*SOURCE EXTRACT:*
◇ ◇ ◇ ◇

Car's maximum acceleration on a road is proportional to what?

[rudransh verma]

Homework Statement

A car starts from rest to cover a distance s. mu is coefficient of friction between road and tyre. The minimum time in which the car covers the distance is proportional to :

Relevant Equations

$F=ma$

Since the car starts from rest it’s accelerating. So, $$F_a-f_k=ma$$
$$F_a-\mu mg=ma$$
$$\frac{F_a-\mu mg}m=a$$

Now from second eqn, $s=ut+\frac12at^2$
$$s=\frac12\frac{F_a-\mu mg}mt^2$$
$$\frac{2sm}{F_a-\mu mg}=t^2$$
$$\sqrt{\frac{2sm}{F_a-\mu mg}}=t$$

I don’t think I am getting any where!

 

[haruspex]

How well would a car accelerate if there were no friction between tyre and road?

 

[rudransh verma]

How well would a car accelerate if there were no friction between tyre and road?

It could not.

 

[jack action]

What is $F_a$?

◇ ◇ ◇ ◇

*DATA SECTION:*
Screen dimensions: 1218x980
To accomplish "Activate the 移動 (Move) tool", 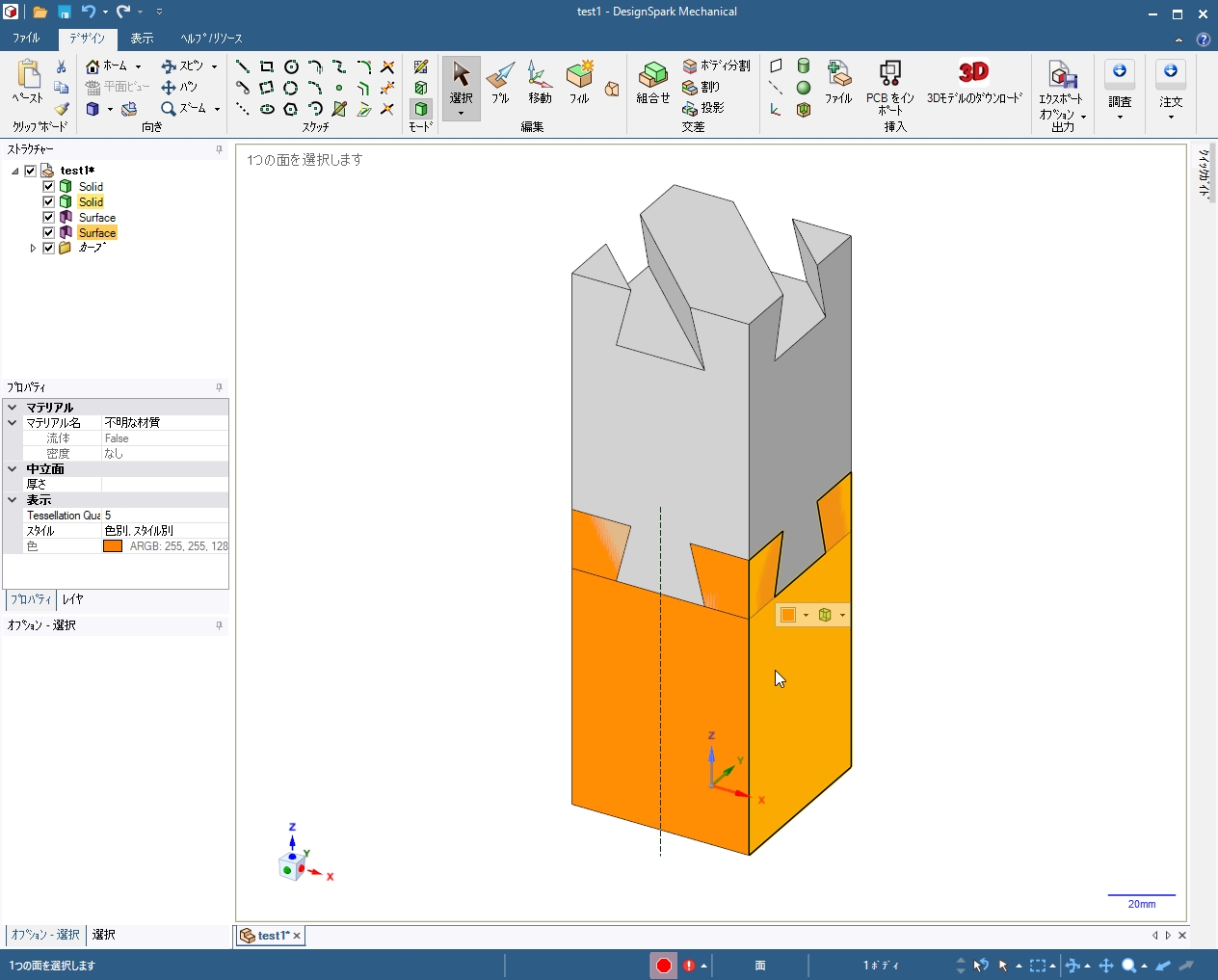I will tap(540, 83).
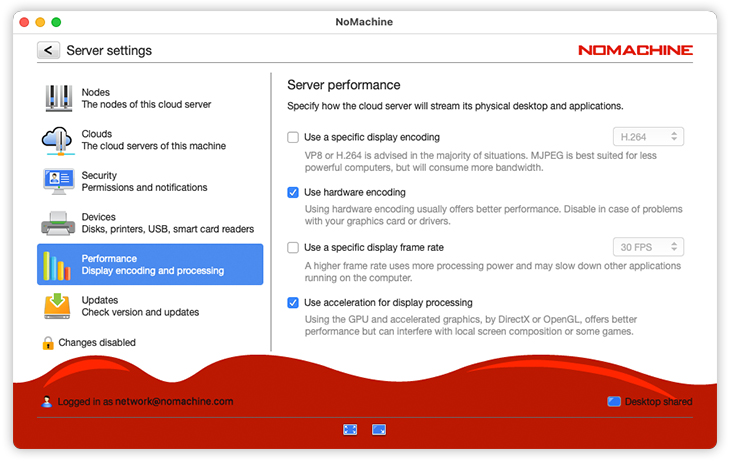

◇ ◇ ◇ ◇

*STATED TASK 1:* In the forum thread on car acceleration, what does the problem statement call mu?
*STATED TASK 2:* Copy the forum thread on car acceleration from "Relevant Equations" up to and including "getting any where!".

*CORRECT ANSWER 1:* The coefficient of friction between road and tyre.

*CORRECT ANSWER 2:*
Relevant Equations

$F=ma$

Since the car starts from rest it’s accelerating. So, $$F_a-f_k=ma$$
$$F_a-\mu mg=ma$$
$$\frac{F_a-\mu mg}m=a$$

Now from second eqn, $s=ut+\frac12at^2$
$$s=\frac12\frac{F_a-\mu mg}mt^2$$
$$\frac{2sm}{F_a-\mu mg}=t^2$$
$$\sqrt{\frac{2sm}{F_a-\mu mg}}=t$$

I don’t think I am getting any where!